## BRANO FORNITO
= = = = =

Il debutto dell’associazione culturale è avvenuto il 30 aprile di quest’anno quando all’interno del Festival del Cinema Africano, che si svolge ad Ancona ormai da nove anni, abbiamo avuto l’onore di proporre al pubblico il nostro primo film di Bollywood… Mangal Pandey. Confesso che questo debutto è stato veramente un graditissimo omaggio del suo organizzatore Gabriele Sospiro che, una volta venuto a conoscenza del nostro progetto, ci ha interpellato dandoci appunto la possibilità di proiettare un film indiano e così in men che non si dica, abbiamo realizzato il primo degli eventi che ci eravamo prefissate e questo, prima ancora di quanto pensassimo.
la prima iniziativa di bollywood italia
Due mesi dopo, eravamo pronti per il nostro primo vero evento cinematografico: la prima edizione della rassegna cinematografica “Namaste Italia” un week end dedicato al buon cinema bollywoodiano in cui lo spettatore ha avuto la possibilità di assistere alla proiezione di ben 3 film: sabato 26 giugno si è potuto assistere nel pomeriggio alla proiezione di film in lingua hindi con sottotitoli in italiano dal titolo Dhoom 2 un film giovane e frizzante i cui interpreti principali sono Abhishek Bachchan, Uday Chopra, Hrithik Roshan, Aishwarya Rai Bachchan e Bipasha Basu.

= = = = =

## INSIEME DI DATI
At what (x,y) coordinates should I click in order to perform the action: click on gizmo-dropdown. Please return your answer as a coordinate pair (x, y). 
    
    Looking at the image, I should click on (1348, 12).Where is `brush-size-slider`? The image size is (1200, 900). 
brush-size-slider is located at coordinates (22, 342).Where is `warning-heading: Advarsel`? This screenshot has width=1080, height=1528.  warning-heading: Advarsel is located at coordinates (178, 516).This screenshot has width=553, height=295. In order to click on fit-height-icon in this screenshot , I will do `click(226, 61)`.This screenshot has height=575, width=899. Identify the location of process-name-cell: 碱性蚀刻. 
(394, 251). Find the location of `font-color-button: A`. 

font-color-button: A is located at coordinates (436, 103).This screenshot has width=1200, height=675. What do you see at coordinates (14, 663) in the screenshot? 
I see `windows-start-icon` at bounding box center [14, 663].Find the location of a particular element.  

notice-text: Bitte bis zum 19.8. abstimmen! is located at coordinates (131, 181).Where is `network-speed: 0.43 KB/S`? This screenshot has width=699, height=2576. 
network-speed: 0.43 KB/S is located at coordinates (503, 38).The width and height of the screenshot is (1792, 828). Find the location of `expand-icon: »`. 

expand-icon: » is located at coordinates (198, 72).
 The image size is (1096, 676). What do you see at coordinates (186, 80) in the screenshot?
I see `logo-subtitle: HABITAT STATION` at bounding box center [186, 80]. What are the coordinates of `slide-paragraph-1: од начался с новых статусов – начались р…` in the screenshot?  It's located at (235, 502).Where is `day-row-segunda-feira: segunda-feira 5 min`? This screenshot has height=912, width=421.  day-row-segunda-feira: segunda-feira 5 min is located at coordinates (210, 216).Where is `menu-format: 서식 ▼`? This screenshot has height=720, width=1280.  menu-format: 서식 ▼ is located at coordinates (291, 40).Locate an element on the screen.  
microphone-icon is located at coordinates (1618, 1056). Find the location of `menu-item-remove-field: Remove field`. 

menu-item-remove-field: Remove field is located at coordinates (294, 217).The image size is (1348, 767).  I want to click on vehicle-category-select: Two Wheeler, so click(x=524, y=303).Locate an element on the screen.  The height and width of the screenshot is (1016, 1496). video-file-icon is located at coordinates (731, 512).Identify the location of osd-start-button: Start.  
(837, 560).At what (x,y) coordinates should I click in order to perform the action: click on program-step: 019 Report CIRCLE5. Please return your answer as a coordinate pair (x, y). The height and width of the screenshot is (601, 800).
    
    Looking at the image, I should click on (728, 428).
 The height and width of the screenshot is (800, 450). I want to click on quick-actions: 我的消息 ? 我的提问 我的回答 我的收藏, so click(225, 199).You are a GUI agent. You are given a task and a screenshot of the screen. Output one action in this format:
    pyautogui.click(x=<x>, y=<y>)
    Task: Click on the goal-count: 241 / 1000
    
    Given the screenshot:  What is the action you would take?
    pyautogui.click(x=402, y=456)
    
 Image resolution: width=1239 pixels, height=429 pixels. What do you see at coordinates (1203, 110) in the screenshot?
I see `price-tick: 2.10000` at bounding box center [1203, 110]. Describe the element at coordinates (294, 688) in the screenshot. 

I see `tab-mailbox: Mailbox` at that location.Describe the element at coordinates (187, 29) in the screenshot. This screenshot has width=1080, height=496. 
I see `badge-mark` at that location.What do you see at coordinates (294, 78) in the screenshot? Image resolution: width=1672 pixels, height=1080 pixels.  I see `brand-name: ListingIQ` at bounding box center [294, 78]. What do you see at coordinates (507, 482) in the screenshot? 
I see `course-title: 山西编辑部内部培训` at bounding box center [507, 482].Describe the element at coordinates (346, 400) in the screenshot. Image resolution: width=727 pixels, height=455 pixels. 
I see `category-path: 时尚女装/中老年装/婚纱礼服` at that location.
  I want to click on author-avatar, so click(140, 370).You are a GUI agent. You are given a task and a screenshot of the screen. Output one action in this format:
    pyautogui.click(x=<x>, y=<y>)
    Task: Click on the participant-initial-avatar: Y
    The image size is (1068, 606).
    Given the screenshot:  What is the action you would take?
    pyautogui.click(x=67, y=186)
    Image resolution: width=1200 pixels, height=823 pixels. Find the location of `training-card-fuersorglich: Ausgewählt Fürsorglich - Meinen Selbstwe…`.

= = = = =

## DA FARE 1
Stabilisci se le affermazioni seguenti concordano con il brano sulle proiezioni di Bollywood e rispondi sì o no a ciascuna, citando alla lettera le parole decisive del brano. (a) Il Festival del Cinema Africano si svolge ad Ancona da nove anni. (b) Il primo film di Bollywood proposto al pubblico dall'associazione è stato Dhoom 2. (c) Dhoom 2 è stato proiettato in lingua hindi con sottotitoli in italiano.
## DA FARE 2
Riprendi il brano sulle proiezioni di Bollywood e proseguilo a partire dalla sua ultima frase.

## RISPOSTA SCRITTA 1
(a) Sì: «che si svolge ad Ancona ormai da nove anni».
(b) No: «abbiamo avuto l’onore di proporre al pubblico il nostro primo film di Bollywood… Mangal Pandey».
(c) Sì: «proiezione di film in lingua hindi con sottotitoli in italiano dal titolo Dhoom 2».

## RISPOSTA SCRITTA 2
Subito dopo cena invece la proiezione riservava una vera chicca: la visione, sempre in lingua originale con sottotitoli in italiano del capolavoro chiamato Devdas con Shah Rukh Khan, Aishwarya Ray Bachchan, Madhuri Dixit, Jackie Shroff, Kirron Kher.
La giornata di domenica, è iniziata con un buonissimo pranzo tipico indiano, al ristorante “L’India” di Piazza Rosselli ad Ancona che vi consigliamo vivamente. Nel pomeriggio poi, il via all’ultima proiezione della rassegna con il film Dil Chahta Hai con Aamir Khan, Saif Ali Khan, Akshaye Khanna, Preity Zinta e Dimple Kapadia.
Se vi è piaciuto quello che avete letto fino ad ora, sappiate che il 2011 non sarà da meno e che abbiamo tanto da raccontare, da proiettare, da condividere con tutti voi.
L’associazione Culturale Bollywood Italia, nasce dall’idea di alcune amiche che condividono la passione per il cinema indiano e che sicuramente non si accontentano di vedere film di Bollywood o dell’India del sud o altro ancora, dalla comoda poltrona di casa.
Dopotutto Bollywood è un fenomeno universale presente in tutto il mondo, tranne che in pochissime nazioni e purtroppo tra queste, ci siamo anche noi. La storia di Bollywood è la storia del cinema mondiale.
I film indiani raggiungono i quattro angoli della terra e non sono visti solo da persone che appartengono alla cultura del sub continente indiano, magari lontano dalla propria terra per lavoro o per studi o anche perché nati e cresciuti in un’altra nazione… no, il suo pubblico è eterogeneo, ama il cinema con la C maiuscola, Bollywood è questo ed altro ancora.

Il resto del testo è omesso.